Cho (1999) developed a model which includes the minimization of energy consumption and pollution, and the maximization of employment, being subject to the restriction of the range of outputs for twelve individual sectors considered, regarding the total output level of the Chungbuk economy. The impact multipliers (employment, pollution and energy consumption) are calculated and then combined with decision variables to form the objective functions of the MOLP model. The results of the model are able to illustrate how the regional production structure should be reorganized in order to become a more balanced one.

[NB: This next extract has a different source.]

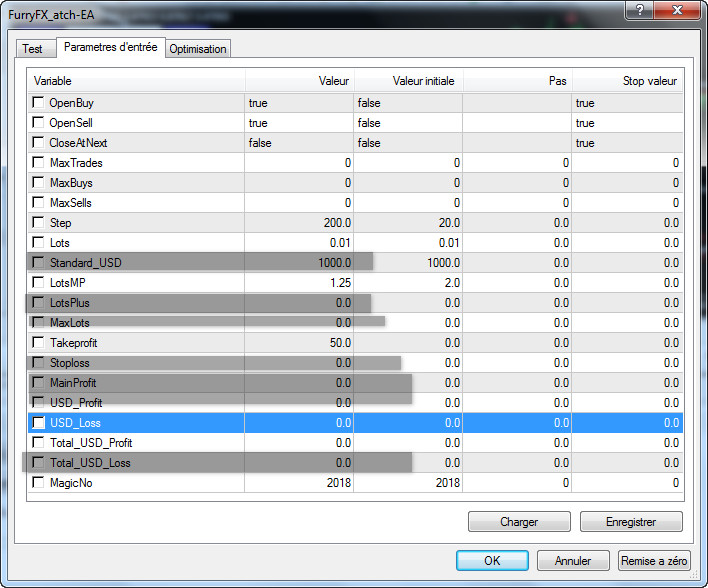The width and height of the screenshot is (708, 588).
Task: Toggle the MagicNo checkbox
Action: (39, 483)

Assessment of energy shortage impacts
The assessment of energy shortage impacts has been formulated as an LP problem in Leung and Hsu (1984), where an energy flow matrix for Hawaii is built and the 1977 Hawaii IO table is used to evaluate each sector’s direct energy intensity and total energy intensities.
The authors calculate shadow prices for different levels of gasoline availability with the use of an LP model and show that the solution thus obtained provides an efficient distribution of energy resources to various industry sectors during energy shortages.
IEP models under dynamic assumptions
Leontief (1985) suggested the dynamic IO model where a new matrix describing the capital resources is considered, aimed at distinguishing different technological structures in different time frames. With this modelling formulation it is possible to account for the growth potential of an economy, since the final demand vector of the static IO model is replaced by a stock’s coefficient matrix that is then multiplied by the anticipated increase of the output level between the present year and the following year. This new set of differential equations represents the dynamic relations of the IO model, allowing for the description and analysis of the economic growth process (Leontief, 1985). Based on this type of approach Zou et al. (2014) applied an LP dynamic IO model considering the case of renewable energy industries, as well as the environmental policy instrument of emission taxes. In addition to exploring the relationships among Beijing’s renewable energy, economy and environment, the model analyses the future trends of the economy and GHG intensity from 2010 to 2025. The objective function is the maximization of the total GRP from 2010 to 2025, being subject to constraints regarding material flow balance, value flow balance, electricity supply-demand balance, investment-savings balance and GHG emissions.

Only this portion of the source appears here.